I am sorry, but I think am missing something with the consumption math above. In doing the 32kW example propane math that you posted with 2.7gal/hr, I get 24x2.7= 64.8gal/day or at a full 32kW load 110gal/day.
Average yearly usage is 2 - 4 MWh, with lows in April and October and highs in July and August, which should rub out to about 2.5 - 5.5 kW average loading, for the purpose of calculating daily fuel consumption. That puts average burn rate on a 32 kW RG Protector series around 1.12 - 1.45 gal/hr, just linearly extrapolating the two points they gave us, which indicates a fixed 0.8 gal/hr. for just running + P*.119 gal/kW. Simple y = mx + b, which should be close enough for this purpose.

So 1.12 - 1.45 gal/hr = 27 - 35 gal/day, as I figure it.

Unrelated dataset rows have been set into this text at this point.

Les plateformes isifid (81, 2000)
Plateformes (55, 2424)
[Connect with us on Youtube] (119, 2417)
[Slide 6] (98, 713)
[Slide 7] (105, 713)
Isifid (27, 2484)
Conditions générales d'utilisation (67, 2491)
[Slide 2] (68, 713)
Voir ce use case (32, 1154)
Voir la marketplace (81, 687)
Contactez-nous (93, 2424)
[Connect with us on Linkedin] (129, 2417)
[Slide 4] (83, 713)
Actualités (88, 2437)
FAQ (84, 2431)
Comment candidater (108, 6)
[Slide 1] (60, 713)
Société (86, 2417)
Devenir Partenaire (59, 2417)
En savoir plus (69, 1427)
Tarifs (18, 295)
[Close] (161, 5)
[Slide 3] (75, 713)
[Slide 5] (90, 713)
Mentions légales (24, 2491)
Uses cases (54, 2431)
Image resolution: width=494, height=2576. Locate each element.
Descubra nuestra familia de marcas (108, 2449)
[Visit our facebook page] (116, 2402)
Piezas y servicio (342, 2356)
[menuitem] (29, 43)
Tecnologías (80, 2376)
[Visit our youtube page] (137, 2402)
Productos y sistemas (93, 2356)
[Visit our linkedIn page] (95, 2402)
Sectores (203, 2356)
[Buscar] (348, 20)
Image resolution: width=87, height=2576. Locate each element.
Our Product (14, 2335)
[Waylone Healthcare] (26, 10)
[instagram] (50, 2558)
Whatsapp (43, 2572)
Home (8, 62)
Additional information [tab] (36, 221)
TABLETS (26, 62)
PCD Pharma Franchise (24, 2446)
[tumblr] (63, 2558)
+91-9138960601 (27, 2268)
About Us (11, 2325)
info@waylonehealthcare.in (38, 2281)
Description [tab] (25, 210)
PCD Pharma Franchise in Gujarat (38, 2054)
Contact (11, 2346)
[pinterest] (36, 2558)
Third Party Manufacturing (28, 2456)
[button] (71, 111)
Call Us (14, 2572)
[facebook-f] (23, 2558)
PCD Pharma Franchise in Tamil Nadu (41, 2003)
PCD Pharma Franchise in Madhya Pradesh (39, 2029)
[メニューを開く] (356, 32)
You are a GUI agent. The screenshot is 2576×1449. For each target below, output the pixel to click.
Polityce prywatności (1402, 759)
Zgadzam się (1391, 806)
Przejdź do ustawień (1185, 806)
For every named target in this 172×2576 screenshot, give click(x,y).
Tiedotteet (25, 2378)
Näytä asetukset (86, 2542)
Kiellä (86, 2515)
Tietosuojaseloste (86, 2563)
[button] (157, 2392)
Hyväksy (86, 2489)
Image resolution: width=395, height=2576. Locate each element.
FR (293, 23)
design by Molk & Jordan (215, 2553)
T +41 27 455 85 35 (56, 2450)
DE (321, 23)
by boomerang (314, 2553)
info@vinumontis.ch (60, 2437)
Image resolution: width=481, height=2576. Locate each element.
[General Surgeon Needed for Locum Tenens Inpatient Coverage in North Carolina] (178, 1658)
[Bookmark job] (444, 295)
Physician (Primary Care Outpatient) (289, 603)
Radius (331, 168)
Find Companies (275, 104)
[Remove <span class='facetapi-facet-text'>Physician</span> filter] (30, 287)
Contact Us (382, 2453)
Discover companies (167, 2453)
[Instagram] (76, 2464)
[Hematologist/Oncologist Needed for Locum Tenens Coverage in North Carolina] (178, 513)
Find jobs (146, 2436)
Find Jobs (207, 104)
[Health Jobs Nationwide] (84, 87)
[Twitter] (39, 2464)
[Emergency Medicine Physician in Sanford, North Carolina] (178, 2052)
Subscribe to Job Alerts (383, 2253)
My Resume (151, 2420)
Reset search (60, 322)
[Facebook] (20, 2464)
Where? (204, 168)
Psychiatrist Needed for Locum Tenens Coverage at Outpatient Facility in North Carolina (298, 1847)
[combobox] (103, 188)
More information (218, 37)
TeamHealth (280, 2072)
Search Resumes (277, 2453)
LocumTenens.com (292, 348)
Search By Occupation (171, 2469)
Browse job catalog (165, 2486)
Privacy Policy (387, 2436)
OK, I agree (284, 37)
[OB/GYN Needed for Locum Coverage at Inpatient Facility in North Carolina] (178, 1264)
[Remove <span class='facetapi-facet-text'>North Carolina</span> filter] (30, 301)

It should actually be a bit lower, since my actual usage last year was only 1688 - 3697 kWh/mo, the "2 - 4 MW" I quoted above just being a quick estimate for the sake of round numbers.

And those Generac numbers are under ideal conditions, not too hot, not too cold. I would plan on slightly higher consumption.
Good point. My over-estimation / rounding may have already taken care of that, but I'll be sure we aren't shaving too close.

Finally, I am not pushing any particular manufacturer or battery system. Generac just happens to have some fairly detailed manuals and informational documentation on their website.
yep. I'm not married to Generac, in fact I'll be getting quotes for at least Kohler in addition to, and maybe one or two others.

I'm sure Generac has perfected the art of making everything as cheaply as humanly possible, but with a zillion units deployed in the field, they also have more data and experience on where cost is wasted versus valued. No need to build "Part A" heavier, when it's always "Part B" that fails first... and they probably have more FMA data than any other manufacturer.

It's interesting that the 22kw has the highest fuel consumption
They make a comment about that on their site, essentially stating that some of their models in a series are much newer or older than other models in the same series, and that fuel consumption tends to be better on the models released at later dates due to continuous design improvement. Probably half true and half BS, covering other factors we will never know.